In Ihrem Buch Je dickens, destojewski! bestehen die Handlungen unter anderem aus Kneipengesprächen. Welche Rolle für Politik und Gesellschaft geben Sie Ihren und den Stammtischgesprächen allgemein heute?

Das ist mit der letzte Ort und Hort der Parrhesia, der freimütigen Rede und des offenherzigen Gesprächs also, und das alles  – noch, o Herr! noch – ganz ohne Händi – ich sage und schreibe das immer mit ä und i – und ohne Fernsehen und frei von Tugendwacht.

 

Sie haben in einem Interview erwähnt, dass Sie Ihre Bücher kistenweise ordnen. Nehmen Sie so eine Kiste mit, wenn Sie länger unterwegs sind? Was lesen Sie gerade?

Die Kisten sind praktisch für häufige Umzüge, welche als Fluch lebenslänglich auf mir lasten; also Kiste in den Möbelwagen legen, dann wieder aufstellen, fertig! Habe ich erfunden. In Bamberg habe ich keine Bücher, da gehe ich ein paar Minuten hoch in die Staatsbibliothek und kann dort alle Bücher der Welt lesen und ausleihen. Zuletzt las ich dort Berthold Vallentins Napoleon-Biographie, die Erstausgabe bei Bondi. Muß man weiße Handschuhe beim Umblättern anziehen.

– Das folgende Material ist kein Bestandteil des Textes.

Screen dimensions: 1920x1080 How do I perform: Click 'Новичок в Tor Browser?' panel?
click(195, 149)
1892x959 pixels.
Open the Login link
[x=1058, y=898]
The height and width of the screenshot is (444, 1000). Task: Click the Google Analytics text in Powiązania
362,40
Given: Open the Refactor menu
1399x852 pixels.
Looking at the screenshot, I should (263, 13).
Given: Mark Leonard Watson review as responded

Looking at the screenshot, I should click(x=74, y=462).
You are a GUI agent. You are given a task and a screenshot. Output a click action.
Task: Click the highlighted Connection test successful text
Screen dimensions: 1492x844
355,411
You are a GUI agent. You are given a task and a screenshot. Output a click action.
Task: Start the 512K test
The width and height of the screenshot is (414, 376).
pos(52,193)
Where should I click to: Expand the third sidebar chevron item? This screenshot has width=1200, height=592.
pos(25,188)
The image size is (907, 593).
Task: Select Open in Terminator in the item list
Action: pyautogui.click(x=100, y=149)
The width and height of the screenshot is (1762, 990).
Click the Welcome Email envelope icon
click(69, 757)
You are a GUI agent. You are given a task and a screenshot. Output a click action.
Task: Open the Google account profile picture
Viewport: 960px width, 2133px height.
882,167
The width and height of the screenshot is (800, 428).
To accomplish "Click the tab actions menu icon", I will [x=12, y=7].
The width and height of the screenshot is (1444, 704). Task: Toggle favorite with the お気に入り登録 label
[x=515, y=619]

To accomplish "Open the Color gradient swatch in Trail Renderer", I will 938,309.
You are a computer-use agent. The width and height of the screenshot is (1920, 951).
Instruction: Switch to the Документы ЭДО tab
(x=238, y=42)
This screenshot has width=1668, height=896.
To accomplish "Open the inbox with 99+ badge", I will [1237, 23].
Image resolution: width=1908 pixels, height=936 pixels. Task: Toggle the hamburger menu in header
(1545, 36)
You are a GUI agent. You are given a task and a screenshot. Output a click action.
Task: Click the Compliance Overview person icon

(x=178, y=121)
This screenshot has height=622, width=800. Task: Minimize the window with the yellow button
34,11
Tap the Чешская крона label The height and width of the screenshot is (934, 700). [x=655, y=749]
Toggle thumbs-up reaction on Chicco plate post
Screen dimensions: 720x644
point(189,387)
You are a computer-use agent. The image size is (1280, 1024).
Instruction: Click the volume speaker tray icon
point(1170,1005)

Dann die Lebenserinnerungen von Wilhelmine von Bayreuth, Schwester von Friedrich II. von Preußen, so preußisch-fränkischer Schwank und Hoftratsch, sehr amüsant, besser als Judith Hermann.

 

Sie wurden einmal in der Literaturkritik als „der Jean Paul unserer Tage“ bezeichnet. Was bedeutet dieser Schriftsteller für Sie noch heute?

Was soll ich sagen? Der ist und bleibt schwer in Ordnung! Was mit mir ist, weiß ich doch nicht!